TASK OBJECTIVE >> Type the listing below out again exactly. No images.

DATA FOR THE TASK >>
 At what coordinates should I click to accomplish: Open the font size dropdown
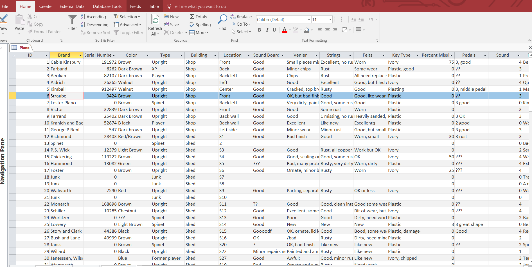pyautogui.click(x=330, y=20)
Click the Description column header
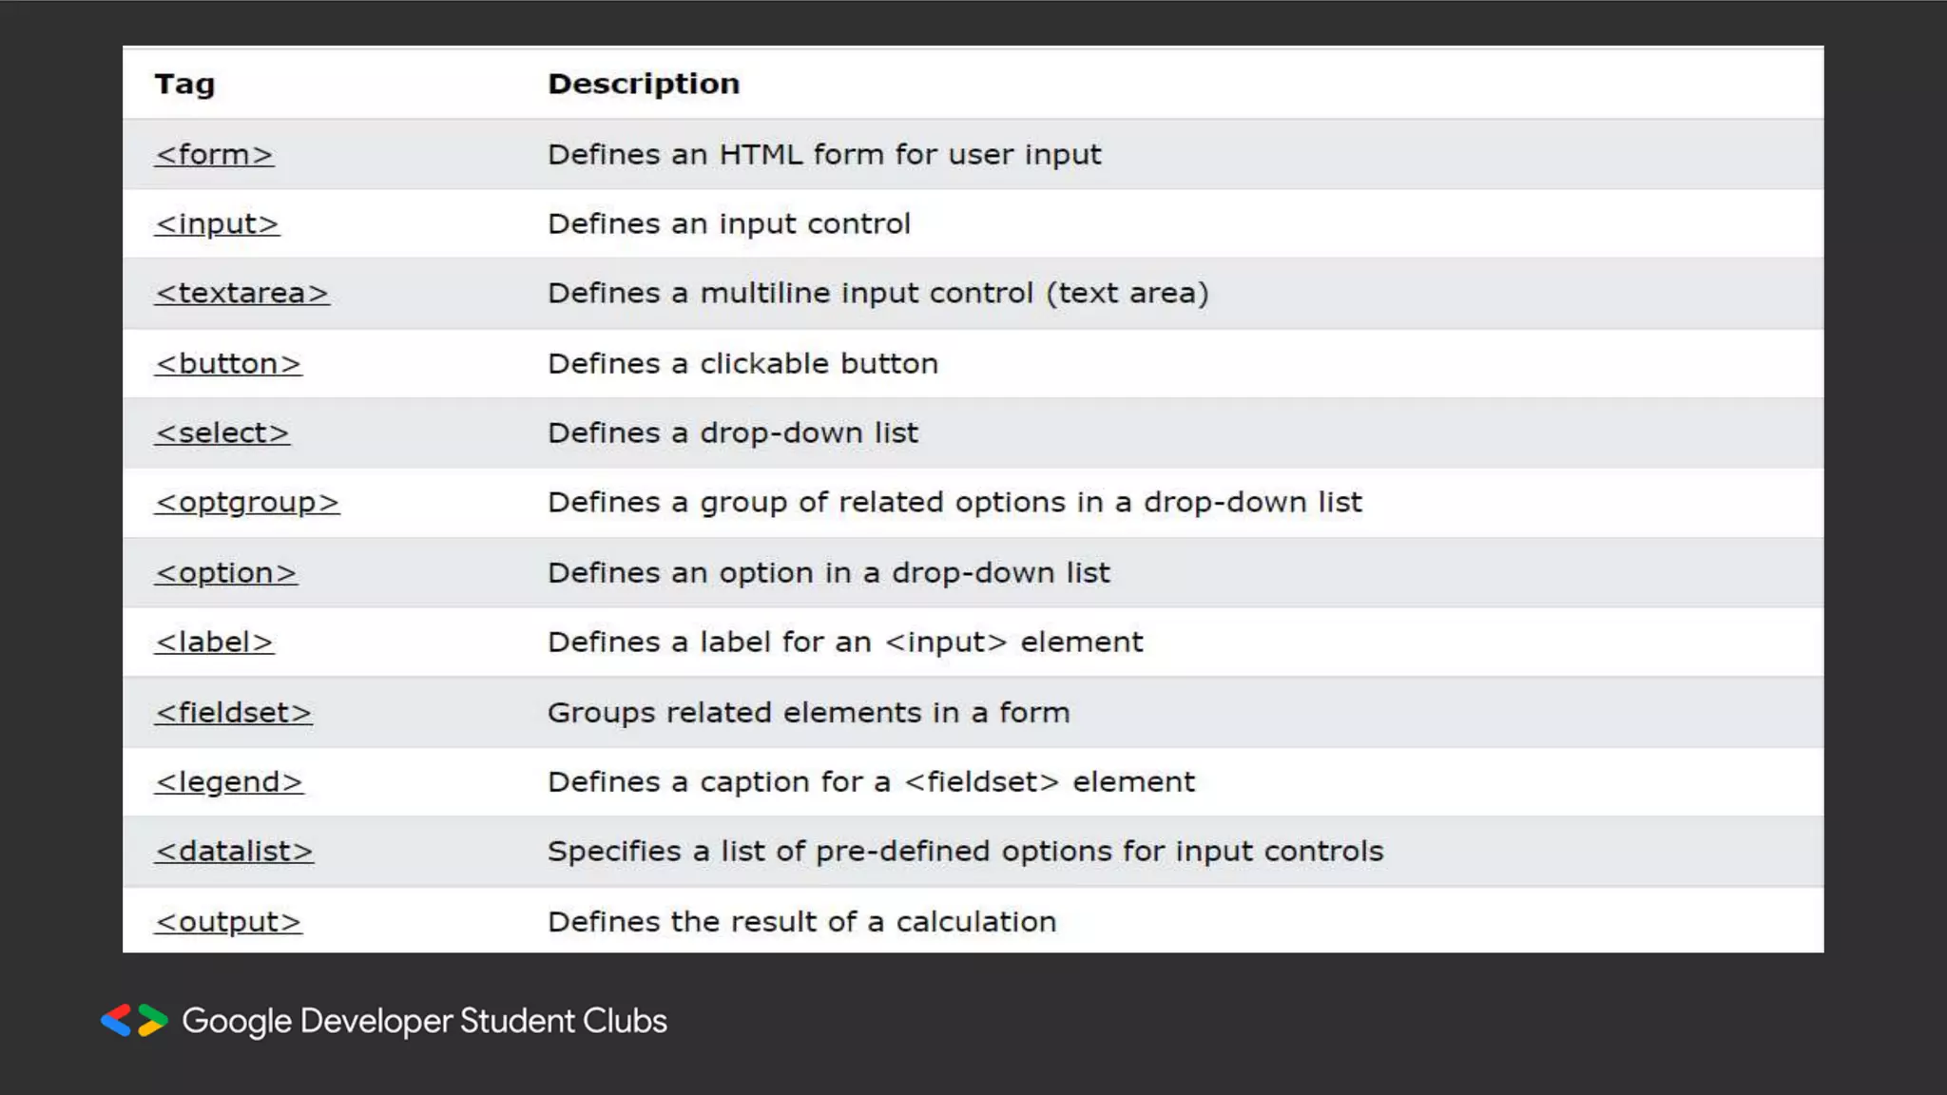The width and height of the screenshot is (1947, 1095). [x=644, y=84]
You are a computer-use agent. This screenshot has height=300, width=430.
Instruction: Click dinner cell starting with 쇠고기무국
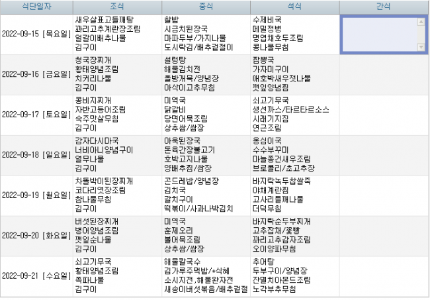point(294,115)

TASK RESPONSE >>
 At what coordinates should I click to accomplish: Open the font size dropdown
pyautogui.click(x=330, y=20)
Click the Description column header
The width and height of the screenshot is (1947, 1095). [x=644, y=84]
You are a computer-use agent. This screenshot has height=300, width=430.
Instruction: Click dinner cell starting with 쇠고기무국
point(294,115)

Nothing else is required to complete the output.